Anywhere the string "Brewing" shows up in the listing below, copy the line it is in.

## Entries supplied
=== Section Start ===

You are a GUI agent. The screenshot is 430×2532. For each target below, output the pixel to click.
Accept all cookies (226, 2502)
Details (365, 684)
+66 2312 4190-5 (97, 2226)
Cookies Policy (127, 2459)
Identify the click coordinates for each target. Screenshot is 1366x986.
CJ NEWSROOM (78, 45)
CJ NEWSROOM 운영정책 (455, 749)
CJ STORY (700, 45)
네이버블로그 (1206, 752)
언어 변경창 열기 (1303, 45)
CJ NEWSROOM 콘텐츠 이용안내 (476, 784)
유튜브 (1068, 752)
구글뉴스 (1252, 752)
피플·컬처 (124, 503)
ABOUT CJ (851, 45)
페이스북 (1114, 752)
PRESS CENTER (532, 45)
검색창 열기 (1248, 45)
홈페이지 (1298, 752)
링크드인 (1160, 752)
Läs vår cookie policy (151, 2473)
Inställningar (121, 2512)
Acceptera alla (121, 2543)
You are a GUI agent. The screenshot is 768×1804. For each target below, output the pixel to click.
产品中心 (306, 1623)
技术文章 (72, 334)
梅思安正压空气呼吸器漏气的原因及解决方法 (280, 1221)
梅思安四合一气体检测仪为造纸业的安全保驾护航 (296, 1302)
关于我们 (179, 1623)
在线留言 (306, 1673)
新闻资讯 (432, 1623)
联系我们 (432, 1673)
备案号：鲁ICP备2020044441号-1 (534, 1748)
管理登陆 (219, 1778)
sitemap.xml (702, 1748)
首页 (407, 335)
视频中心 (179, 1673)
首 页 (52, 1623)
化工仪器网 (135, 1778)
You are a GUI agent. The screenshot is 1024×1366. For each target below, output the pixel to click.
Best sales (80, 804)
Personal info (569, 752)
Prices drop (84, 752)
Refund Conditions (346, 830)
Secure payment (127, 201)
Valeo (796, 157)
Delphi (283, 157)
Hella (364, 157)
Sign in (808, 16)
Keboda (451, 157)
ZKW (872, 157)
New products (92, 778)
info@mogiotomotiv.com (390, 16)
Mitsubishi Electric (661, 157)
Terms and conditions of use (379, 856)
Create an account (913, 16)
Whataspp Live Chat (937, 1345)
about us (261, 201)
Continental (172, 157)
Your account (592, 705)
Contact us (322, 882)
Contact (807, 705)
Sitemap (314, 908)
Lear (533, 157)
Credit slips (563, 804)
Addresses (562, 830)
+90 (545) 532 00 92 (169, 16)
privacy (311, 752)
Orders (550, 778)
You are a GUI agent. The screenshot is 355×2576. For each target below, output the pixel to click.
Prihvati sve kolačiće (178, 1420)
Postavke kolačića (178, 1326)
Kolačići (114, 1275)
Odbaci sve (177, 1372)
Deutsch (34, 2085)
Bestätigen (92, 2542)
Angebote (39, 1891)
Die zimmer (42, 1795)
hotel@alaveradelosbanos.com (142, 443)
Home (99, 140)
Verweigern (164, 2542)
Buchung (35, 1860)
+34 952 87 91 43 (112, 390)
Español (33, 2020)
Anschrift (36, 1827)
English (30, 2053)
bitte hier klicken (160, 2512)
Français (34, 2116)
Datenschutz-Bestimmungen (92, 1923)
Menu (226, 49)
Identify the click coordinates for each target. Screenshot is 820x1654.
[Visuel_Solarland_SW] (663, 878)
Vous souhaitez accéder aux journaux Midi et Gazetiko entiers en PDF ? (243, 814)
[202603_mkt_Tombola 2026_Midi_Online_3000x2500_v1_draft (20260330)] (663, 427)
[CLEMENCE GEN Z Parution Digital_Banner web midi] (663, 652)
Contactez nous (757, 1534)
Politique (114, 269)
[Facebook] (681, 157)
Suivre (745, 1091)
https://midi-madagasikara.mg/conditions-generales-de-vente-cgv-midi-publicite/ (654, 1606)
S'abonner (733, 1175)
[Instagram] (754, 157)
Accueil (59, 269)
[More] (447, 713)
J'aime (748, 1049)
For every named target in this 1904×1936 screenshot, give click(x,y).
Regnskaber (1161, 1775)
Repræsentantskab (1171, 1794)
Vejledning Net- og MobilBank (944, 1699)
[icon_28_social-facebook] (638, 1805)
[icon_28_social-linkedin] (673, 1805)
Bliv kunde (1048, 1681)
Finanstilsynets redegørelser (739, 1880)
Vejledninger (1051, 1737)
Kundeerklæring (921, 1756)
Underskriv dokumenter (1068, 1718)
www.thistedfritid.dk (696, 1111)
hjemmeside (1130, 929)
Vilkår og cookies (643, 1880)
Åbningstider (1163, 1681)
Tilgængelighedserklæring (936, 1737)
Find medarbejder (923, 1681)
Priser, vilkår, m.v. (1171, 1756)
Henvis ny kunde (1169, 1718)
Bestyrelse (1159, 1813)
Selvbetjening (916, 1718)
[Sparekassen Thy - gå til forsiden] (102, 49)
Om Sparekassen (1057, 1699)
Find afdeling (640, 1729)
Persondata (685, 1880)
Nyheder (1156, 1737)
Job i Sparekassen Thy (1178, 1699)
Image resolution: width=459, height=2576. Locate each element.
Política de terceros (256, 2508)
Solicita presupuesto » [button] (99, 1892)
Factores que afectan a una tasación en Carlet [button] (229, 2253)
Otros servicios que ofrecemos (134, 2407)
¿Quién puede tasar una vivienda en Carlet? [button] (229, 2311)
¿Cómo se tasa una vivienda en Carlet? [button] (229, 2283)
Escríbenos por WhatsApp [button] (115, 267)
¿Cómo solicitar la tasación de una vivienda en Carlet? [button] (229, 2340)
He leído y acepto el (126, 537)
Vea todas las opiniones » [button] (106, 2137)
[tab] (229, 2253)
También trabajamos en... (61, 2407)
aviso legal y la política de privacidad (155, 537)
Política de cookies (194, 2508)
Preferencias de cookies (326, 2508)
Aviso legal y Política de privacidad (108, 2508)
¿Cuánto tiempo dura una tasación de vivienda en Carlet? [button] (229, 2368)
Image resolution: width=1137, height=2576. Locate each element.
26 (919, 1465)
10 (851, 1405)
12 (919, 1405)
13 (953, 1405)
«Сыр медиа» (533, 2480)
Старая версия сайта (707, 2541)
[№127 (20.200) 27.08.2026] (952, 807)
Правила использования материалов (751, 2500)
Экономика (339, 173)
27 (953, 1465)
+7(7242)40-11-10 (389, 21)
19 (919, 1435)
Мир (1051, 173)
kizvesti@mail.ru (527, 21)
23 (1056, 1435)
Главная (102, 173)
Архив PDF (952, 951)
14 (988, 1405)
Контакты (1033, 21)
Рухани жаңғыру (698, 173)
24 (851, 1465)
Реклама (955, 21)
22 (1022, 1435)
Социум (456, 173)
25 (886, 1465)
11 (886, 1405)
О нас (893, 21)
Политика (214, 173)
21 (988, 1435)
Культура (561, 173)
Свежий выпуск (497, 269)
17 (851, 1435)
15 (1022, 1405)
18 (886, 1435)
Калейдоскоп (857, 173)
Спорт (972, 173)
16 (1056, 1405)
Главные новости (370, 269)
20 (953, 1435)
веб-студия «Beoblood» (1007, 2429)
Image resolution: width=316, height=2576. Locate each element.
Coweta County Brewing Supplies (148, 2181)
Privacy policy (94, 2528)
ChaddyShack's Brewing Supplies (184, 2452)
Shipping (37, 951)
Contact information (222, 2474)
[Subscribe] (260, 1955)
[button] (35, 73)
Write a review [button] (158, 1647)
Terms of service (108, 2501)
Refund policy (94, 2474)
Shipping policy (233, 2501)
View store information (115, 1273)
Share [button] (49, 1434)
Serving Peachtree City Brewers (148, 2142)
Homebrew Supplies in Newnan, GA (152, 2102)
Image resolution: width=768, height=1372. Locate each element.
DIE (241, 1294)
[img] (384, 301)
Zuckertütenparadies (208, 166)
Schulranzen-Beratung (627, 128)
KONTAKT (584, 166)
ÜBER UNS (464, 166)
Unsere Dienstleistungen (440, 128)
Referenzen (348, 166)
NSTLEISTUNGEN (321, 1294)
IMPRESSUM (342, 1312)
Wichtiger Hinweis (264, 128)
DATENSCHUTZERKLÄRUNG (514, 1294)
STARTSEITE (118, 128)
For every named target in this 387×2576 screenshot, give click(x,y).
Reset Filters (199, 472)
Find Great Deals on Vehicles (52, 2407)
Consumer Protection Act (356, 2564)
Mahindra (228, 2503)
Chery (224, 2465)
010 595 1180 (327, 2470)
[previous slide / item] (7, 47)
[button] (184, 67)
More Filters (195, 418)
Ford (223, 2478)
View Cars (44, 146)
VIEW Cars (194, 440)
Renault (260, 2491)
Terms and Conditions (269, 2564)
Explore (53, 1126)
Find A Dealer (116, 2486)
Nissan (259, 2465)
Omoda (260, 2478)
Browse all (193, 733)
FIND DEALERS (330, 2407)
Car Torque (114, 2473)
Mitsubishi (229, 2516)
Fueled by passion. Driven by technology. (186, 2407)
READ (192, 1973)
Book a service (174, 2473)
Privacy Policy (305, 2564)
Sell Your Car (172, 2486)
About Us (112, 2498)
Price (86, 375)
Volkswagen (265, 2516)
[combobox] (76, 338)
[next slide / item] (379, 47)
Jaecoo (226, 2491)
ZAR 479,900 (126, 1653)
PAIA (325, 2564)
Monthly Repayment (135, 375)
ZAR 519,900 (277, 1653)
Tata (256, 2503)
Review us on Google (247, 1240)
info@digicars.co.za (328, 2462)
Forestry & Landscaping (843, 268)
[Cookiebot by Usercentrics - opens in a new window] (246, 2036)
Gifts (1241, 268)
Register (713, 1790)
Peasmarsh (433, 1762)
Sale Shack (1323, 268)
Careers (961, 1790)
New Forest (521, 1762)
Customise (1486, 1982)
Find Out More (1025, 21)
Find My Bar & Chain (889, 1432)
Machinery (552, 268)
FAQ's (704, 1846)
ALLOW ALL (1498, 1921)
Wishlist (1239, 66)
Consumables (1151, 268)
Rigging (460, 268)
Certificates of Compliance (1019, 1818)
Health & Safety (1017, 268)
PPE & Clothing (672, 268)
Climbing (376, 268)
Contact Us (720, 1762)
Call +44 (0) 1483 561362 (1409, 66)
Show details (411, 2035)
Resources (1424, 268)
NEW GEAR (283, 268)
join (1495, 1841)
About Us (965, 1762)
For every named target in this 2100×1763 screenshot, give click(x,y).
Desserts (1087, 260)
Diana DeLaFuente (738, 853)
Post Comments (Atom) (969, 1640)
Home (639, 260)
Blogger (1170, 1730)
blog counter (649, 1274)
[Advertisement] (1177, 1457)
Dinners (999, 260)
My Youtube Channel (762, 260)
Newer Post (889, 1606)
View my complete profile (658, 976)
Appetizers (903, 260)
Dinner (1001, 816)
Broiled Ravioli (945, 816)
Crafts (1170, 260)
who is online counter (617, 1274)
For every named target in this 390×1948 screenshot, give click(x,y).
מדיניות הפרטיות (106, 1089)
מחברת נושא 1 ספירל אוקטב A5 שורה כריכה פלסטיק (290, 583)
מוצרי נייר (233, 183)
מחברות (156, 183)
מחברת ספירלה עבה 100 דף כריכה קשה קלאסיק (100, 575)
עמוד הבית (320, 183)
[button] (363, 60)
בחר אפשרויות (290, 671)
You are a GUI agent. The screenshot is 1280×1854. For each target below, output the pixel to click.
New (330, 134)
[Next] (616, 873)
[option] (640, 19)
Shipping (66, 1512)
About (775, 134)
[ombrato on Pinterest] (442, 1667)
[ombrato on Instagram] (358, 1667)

=== Section End ===

## Response
Coweta County Brewing Supplies (148, 2181)
ChaddyShack's Brewing Supplies (184, 2452)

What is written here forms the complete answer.